## Material for this exercise
==================================================

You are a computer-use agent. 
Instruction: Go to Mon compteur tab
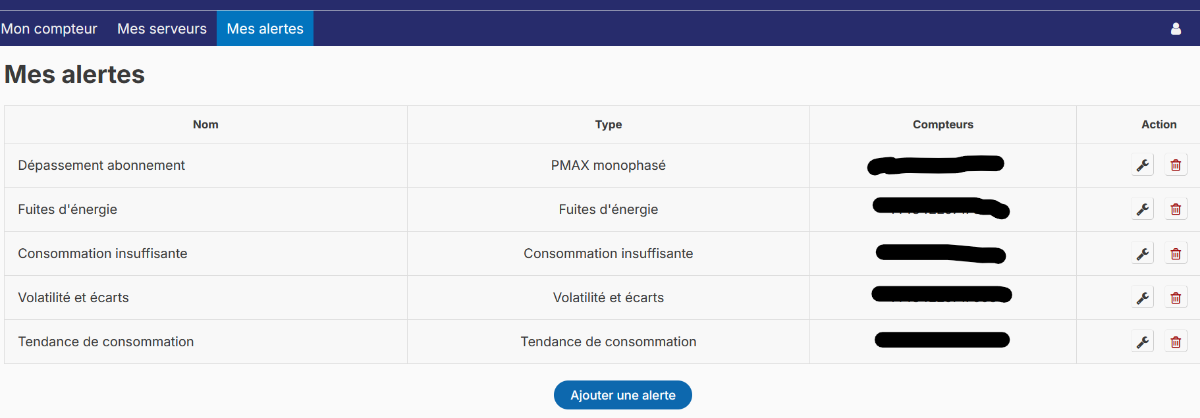(x=49, y=29)
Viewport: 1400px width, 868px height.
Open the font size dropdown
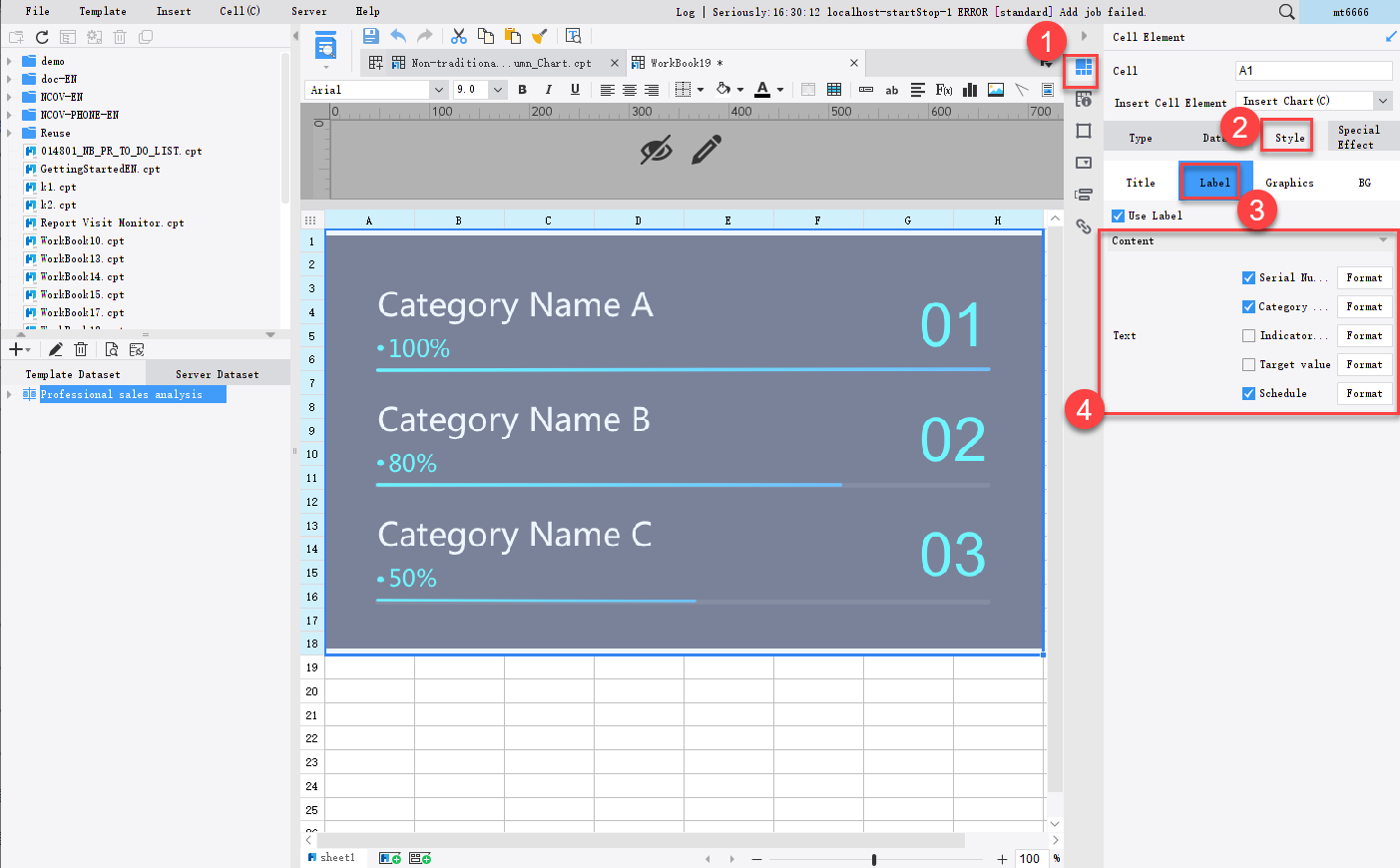pos(497,88)
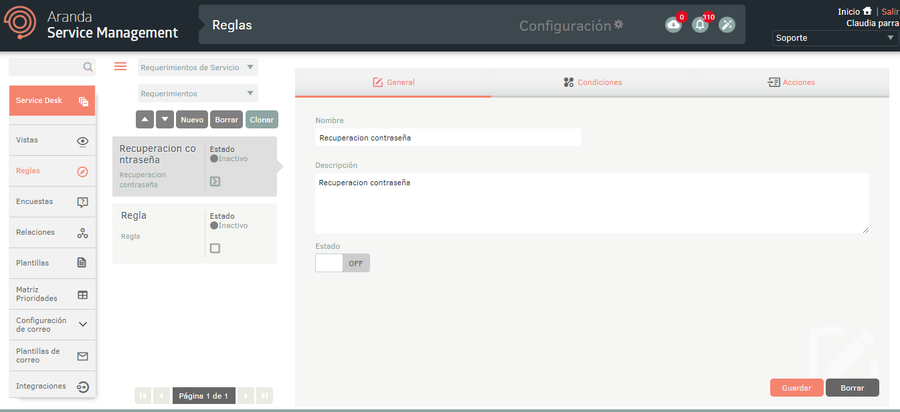Toggle the Estado OFF switch
Screen dimensions: 900x412
click(x=342, y=263)
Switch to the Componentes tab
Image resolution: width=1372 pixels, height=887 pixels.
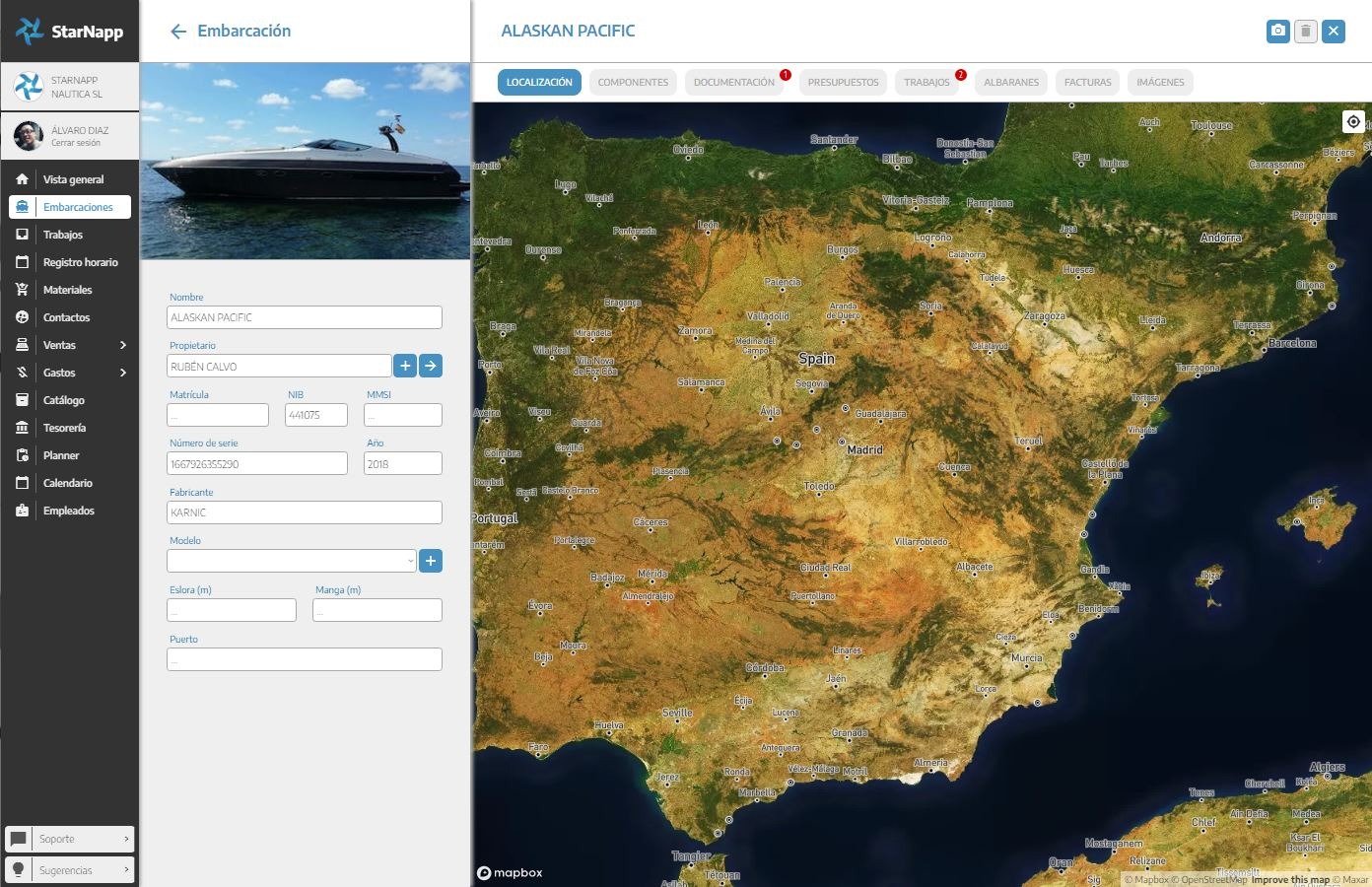point(633,83)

==================================================

## Task goal
From the data above, write out everything exactly except the pictures.

## Written reply
You are a computer-use agent. 
Instruction: Go to Mon compteur tab
(x=49, y=29)
Viewport: 1400px width, 868px height.
Open the font size dropdown
pos(497,88)
Toggle the Estado OFF switch
Screen dimensions: 900x412
click(x=342, y=263)
Switch to the Componentes tab
Image resolution: width=1372 pixels, height=887 pixels.
point(633,83)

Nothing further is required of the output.